L’OMS se centre sur la promotion de la santé à toutes les étapes de la vie de toutes les personnes. Par exemple, elle a mis en œuvre la Stratégie mondiale pour la santé de la femme, de l’enfant et de l’adolescent, par le biais de laquelle l’OMS œuvre avec des États membres et des partenaires à l’élargissement de services et programmes transversaux entre la santé sexuelle, reproductive, maternelle, néonatale, infantile et adolescente.

Un autre exemple est notre plan mondial d’action pour le renforcement des systèmes de santé visant à éradiquer la violence à l’égard des femmes et des filles et à l’égard des enfants. L’OMS collabore avec les États membres au renforcement de leurs capacités de prévention de, et de réponse face à la violence, puisque les agent·e·s de santé sont souvent en première ligne dans la réponse à la violence et la prise en charge de ses conséquences.

Un autre exemple encore est celui de notre travail au niveau du renforcement des investissements dans le personnel de santé. Près de 70 % du personnel de santé dans le monde est composé de femmes. Investir dans la création d’emplois pour ce personnel est donc également un investissement en faveur de l’égalité de genre.

Katja : Au cours de vos premiers mois à l’OMS, vous vous êtes engagé à atteindre la parité de genre au sein de l’organisation. Aujourd’hui, un peu plus d’un an plus tard, 60 % du leadership de l’OMS est constitué de femmes. Pourquoi en avez-vous fait une de vos priorités, et quelle valeur cela apporte-t-il à l’avancée vers la CSU, l’égalité de genre et les objectifs élargis de l’OMS ?

Dr Tedros : Il faut faire ce que l’on dit, en matière d’égalité de genre. Nous ne pouvons pas défendre l’égalité de genre, ou nous attendre à ce que nos lignes directrices normatives sur l’égalité de genre et la santé soient appliquées si nous ne le faisons pas nous-mêmes.

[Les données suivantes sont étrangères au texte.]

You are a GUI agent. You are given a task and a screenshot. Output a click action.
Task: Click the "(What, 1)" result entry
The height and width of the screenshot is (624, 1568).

De plus, il a été démontré par de nombreuses organisations que le fait d’avoir davantage de femmes à des postes de leadership et d’administration n’est pas simplement une bonne chose, c’est la chose à faire. Avoir plus de femmes à des postes de leadership entraîne des changements positifs dans les organisations, allant d’une meilleure performance à l’innovation, la créativité, la résilience, l’enthousiasme et la productivité. Cela donne également de bons modèles à suivre pour les autres femmes au travail, et réduit la tolérance envers les comportements toxiques sur le lieu du travail, tels que le harcèlement sexuel. La parité de genre au niveau du leadership ne fait ainsi aucun doute, si nous souhaitons que l’OMS soit adaptée à la fois au présent et à l’avenir.

De même, tout comme les objectifs envers la CSU ne peuvent être atteints sans progrès en matière d’égalité pour une moitié de la planète, les objectifs de transformation de l’OMS ne seront pas non plus atteints sans tirer profit du talent de femmes qualifiées et expérimentées.